First reproduced by the German newspaper, Die Welt, and later debuted at Musée Matisse in Nice, Hockney’s series of twenty flower iPad paintings captures various arrangements of blooms set against a backdrop of gingham tablecloths and burgundy walls. “I was just sitting at the table in our house, and I caught sight of some flowers in a vase on the table,” Hockney explains. “A few days later I started another from the same position with the same For immediate release ceramic vase. This took longer to do. I then realized if I put the flowers in a glass vase the sun would catch the water, and painting glass would be a more interesting thing to do. So then I was off.” Though attributes vary in each work, such as the species of flower, type of vase, and the color of the tablecloth, consistent elements across this series allow viewers to admire Hockney’s technique and dedication to his subject. Capturing a spectrum of floral compositions with contrasting tones and textures, Hockney displays his propensity for balancing the central artistic elements of line, color, and perspective.
At the center of the exhibition, Hockney debuts his latest large-scale photographic drawing, 25th June 2022, Looking at the Flowers (Framed). Within the composition, Hockney is depicted twice – once on the right side of the scene, and once on the left – sitting in an armchair and looking upon his twenty flower still lifes displayed salon-style on a navy-blue wall. “This is photographic but is in no way an ordinary photograph,” Hockney describes. “I had been doing what I called photographic drawings, giving a much more 3D effect. This is because you have to look at these through time (unlike an ordinary photograph which you see all at once).” From a series of individual photographs, Hockney constructs a seamless panorama that defies the natural parameters of time and space. The photographic drawing pulls viewers into a self-referential world that is at once familiar and entirely new. “Most people thought the photograph was the ultimate depiction of reality, didn’t they? People thought, This is it, this is the end of it. Which it’s not. And I’m very certain it’s not, but not many people think the way I do.”

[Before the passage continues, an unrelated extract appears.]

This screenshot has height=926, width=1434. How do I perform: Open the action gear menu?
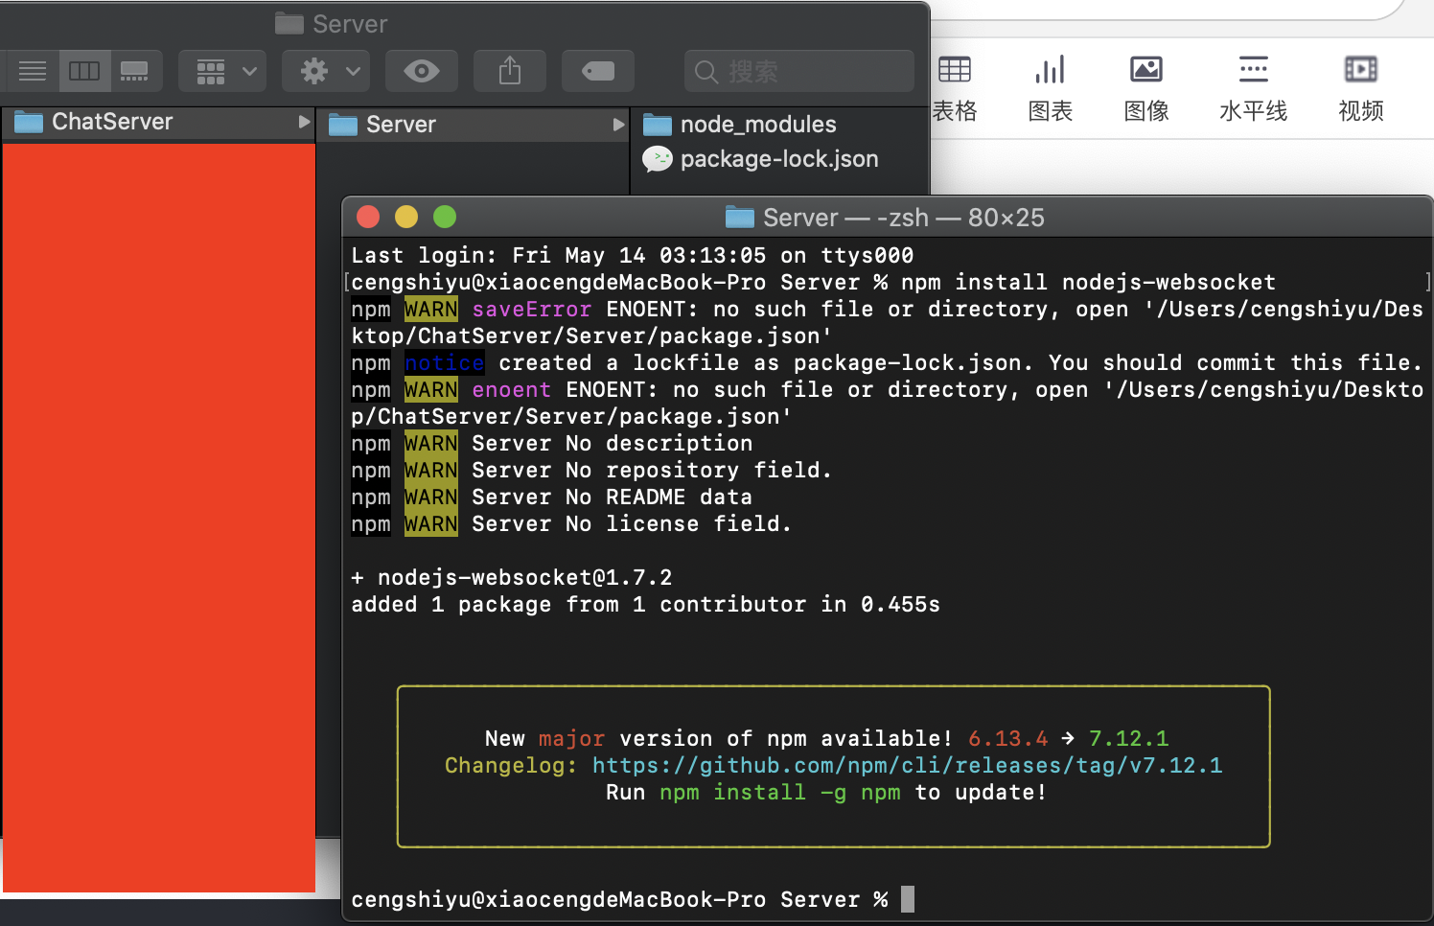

To accompany the exhibition, Pace, GRAY, Galerie Lelong & Co., Annely Juda Fine Art, and L.A. Louver have produced a new catalogue titled David Hockney: 20 Flowers and Some Bigger Pictures. Featuring an essay by the artist and color illustrations of the works on view in the presentation, the publication will be available for purchase on-site at Pace in New York during the run of the show.

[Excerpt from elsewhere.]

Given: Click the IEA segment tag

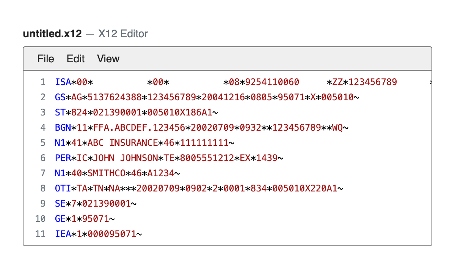Looking at the screenshot, I should click(x=63, y=234).

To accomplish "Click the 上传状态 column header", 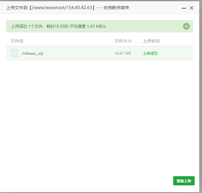I will click(151, 41).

David Hockney (b. 1937, Bradford, United Kingdom), one of the most influential British artists of the late twentieth century, has consistently explored the potential of perspective and pictorial space in his work. As a student, Hockney studied traditions of British landscape painting. He broke from the then-reigning interest in abstract painting to pursue his own style, developing a brightly colored palette that burst forth in his paintings from the 1960s and 1970s in Los Angeles and continued into a distinctive, studied, and original approach to the problems and conventions of painting. Hockney works in a variety of media, including printmaking, painting, stage design, and photographic collage.